Opinion: We need to re-examine our perspective on art

Jc Canicosa

By: Sabelo Jupiter

When was the last time you saw beauty in something insignificant? More importantly, when was the last time you saw beauty in anything at all?

We live in a pessimistic culture, one that dismisses romantic emotion as either delusional or illegitimate. Apathetic behaviour gets compared to stoicism, spirituality becomes conflated as unscientific and life devoid of meaning gets confused for reality.

Maybe the question isn’t “When was the last time you saw beauty in something insignificant?” Maybe it’s “When was the last time you saw beauty without rejecting it?”

No wonder our culture has a fervent dismissal of art outside convention. Consistently, anything remotely conceptual, postmodern or abstract is immediately suspected of being some kind of scam.

And who could blame us? With the exuberant amount of dishonesty and fraudulence that plagues the world we live in, how can we trust a movement that sells significance in splotches of paint and everyday objects?

This leads us to belly laugh at the idea that emotion could be conveyed through formless lines or colors, and we take pride in ourselves for not being “scammed” into seeing beauty in anything we don’t deem as deserving.

It’s incredible the anger that is elicited when we are dared to appreciate anything commonly deemed as mundane, such as a water bottle.

SUPPLIED ENTRIES.
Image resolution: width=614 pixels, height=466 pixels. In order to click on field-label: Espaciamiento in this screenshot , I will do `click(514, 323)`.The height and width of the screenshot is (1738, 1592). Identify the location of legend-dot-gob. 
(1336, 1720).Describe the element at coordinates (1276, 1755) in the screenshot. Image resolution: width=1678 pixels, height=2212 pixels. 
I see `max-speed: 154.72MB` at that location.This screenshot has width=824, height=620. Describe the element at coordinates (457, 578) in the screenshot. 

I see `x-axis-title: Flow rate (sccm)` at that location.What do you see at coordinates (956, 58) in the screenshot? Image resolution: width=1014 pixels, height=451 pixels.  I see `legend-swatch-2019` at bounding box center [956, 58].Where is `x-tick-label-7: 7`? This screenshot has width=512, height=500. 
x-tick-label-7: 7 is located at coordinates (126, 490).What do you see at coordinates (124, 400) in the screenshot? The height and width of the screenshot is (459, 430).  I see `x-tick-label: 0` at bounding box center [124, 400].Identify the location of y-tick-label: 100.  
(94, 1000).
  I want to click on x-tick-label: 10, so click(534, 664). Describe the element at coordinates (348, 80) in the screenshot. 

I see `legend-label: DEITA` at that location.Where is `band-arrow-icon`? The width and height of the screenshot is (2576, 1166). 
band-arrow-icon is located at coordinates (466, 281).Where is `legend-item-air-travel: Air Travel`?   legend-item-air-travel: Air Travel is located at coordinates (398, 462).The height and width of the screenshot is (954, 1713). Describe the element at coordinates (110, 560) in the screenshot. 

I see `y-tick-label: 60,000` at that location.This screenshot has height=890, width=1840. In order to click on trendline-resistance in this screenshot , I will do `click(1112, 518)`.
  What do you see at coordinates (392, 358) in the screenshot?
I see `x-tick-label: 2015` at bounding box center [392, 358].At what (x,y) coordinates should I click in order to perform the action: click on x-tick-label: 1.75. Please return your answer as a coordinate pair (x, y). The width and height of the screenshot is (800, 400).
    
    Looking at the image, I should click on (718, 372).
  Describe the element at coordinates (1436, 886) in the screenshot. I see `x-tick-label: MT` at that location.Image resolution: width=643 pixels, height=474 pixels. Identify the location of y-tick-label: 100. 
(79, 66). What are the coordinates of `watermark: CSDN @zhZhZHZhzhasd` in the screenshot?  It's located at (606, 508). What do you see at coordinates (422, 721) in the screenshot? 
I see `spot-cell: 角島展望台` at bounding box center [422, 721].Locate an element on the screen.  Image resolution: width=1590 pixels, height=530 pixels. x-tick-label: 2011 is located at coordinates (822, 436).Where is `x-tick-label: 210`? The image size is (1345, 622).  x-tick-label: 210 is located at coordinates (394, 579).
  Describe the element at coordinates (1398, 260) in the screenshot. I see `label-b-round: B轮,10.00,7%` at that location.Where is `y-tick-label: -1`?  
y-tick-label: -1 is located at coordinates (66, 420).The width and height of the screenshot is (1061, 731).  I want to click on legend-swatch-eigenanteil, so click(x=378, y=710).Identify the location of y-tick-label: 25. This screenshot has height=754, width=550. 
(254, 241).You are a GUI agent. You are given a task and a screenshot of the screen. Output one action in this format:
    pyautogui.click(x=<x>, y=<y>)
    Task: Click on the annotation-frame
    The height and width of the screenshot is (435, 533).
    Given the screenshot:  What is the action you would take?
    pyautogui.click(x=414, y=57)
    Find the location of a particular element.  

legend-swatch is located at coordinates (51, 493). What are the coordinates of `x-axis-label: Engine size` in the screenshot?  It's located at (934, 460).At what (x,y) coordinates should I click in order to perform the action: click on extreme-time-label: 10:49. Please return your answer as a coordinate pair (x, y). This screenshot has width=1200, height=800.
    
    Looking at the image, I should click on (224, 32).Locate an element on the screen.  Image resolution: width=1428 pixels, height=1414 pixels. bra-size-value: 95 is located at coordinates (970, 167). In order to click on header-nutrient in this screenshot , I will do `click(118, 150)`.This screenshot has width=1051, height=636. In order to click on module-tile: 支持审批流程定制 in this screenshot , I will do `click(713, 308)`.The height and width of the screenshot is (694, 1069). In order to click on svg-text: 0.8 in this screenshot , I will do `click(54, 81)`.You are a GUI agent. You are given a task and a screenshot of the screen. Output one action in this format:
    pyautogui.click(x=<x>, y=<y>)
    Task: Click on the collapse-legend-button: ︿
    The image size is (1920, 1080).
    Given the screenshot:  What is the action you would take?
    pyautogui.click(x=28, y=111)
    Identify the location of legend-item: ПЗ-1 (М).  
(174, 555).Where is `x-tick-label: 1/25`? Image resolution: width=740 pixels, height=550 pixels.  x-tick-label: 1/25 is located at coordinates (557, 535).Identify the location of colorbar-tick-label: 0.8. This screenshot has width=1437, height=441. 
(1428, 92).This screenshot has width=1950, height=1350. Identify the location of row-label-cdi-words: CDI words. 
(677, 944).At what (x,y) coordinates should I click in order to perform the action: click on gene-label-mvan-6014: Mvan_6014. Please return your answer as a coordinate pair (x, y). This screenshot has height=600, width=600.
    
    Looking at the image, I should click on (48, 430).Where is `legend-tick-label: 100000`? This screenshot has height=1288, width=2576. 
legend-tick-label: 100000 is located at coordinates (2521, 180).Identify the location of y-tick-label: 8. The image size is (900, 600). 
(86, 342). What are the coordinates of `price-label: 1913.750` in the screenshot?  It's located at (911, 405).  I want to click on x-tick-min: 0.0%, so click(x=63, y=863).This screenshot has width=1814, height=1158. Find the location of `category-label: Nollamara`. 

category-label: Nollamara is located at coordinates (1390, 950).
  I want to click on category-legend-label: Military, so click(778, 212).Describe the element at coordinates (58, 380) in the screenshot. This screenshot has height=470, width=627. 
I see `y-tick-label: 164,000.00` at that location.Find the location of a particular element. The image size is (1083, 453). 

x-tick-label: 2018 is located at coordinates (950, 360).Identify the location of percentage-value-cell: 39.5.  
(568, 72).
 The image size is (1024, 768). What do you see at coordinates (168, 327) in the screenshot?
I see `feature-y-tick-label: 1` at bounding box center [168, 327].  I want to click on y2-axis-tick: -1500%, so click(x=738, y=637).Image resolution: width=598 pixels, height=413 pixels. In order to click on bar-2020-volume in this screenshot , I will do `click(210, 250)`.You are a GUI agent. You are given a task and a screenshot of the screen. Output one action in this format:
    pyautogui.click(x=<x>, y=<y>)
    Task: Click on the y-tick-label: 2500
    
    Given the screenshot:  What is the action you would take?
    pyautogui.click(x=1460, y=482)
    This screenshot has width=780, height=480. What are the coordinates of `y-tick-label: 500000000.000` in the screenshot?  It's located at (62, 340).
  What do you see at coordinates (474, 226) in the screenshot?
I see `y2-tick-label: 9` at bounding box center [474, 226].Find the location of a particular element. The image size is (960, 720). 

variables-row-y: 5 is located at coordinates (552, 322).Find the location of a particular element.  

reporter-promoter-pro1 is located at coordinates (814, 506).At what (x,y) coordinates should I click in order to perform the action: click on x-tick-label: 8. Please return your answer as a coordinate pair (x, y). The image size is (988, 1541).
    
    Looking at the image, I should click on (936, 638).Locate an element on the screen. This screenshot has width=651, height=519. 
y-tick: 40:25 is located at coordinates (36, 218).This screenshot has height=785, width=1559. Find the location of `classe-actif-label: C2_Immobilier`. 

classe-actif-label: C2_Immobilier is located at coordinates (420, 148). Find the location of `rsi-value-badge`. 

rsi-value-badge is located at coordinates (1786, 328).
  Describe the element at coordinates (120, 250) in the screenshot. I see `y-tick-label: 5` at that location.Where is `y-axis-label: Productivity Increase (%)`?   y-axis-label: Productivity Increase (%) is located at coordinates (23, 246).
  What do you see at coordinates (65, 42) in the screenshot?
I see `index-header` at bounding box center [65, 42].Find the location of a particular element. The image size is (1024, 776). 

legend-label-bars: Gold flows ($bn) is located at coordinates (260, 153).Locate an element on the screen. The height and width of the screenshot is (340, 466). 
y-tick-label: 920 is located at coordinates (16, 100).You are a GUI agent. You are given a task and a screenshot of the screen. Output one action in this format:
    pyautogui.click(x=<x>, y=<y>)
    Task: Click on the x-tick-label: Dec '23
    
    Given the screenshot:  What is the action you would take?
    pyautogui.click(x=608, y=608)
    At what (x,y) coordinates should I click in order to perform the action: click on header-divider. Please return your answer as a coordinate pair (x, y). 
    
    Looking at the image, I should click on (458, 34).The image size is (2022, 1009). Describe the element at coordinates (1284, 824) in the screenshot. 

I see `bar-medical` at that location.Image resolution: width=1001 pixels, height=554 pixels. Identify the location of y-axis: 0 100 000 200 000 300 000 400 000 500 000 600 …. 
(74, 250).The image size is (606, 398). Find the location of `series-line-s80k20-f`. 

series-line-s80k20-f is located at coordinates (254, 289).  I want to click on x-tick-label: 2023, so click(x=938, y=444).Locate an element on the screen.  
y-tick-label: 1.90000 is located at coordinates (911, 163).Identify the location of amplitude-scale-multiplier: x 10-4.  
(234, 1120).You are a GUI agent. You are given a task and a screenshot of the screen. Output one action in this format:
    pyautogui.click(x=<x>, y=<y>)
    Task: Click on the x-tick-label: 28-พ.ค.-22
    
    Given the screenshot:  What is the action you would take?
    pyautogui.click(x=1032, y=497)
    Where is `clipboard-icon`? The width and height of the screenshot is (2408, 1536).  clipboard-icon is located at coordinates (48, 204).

ASSIGNMENT 1.
According to the opinion piece on art, what does apathetic behavior get compared to?
ASSIGNMENT 2.
Please rewrite the opinion piece on art from "We live in a" to "confused for reality.", changing "pessimistic" to "cynical".
ASSIGNMENT 3.
Go on with the opinion piece on art, starting after its last sentence.
The lines placed after the opinion piece on art were taken from a separate source.

TASK OUTPUT 1.
Stoicism.

TASK OUTPUT 2.
We live in a cynical culture, one that dismisses romantic emotion as either delusional or illegitimate. Apathetic behaviour gets compared to stoicism, spirituality becomes conflated as unscientific and life devoid of meaning gets confused for reality.

TASK OUTPUT 3.
Have we ever wondered what impact this philosophy has on our everyday life? Think of a world where we don’t need context to appreciate a sunset, and can find aesthetic pleasure in anything from a Campbell’s can to the feeling of a cool winter breeze.

Does this sound corny to you? Does it make you uncomfortable?

Let us then take a step back from the common anxieties and presumptions we might have regarding artwork that is nonconventional. Let us take a second to ask ourselves what benefit we gain from post-structural rejection and possibly hear out a different perspective.

Abstract and conceptual art challenges us to accept all beauty that we see in the world. To appreciate the formless, the nuanced and the symbolic. It could be a recapitulation of reality, an attempt to portray pure human emotion, or a new perspective on some ordinary element of the world.

To quote Talismanist Giebra, an artist in her own right, “Life is an abstract art, and it’s up to you to make sense of it.”

And that’s really the point. At the end of the day, it does not matter what Cy Twombly’s intentions were when etching different colored lines on a blasé surface, but maybe after seeing something like that on display in a museum, one’s perspective on the formless might change and extend to other areas of life.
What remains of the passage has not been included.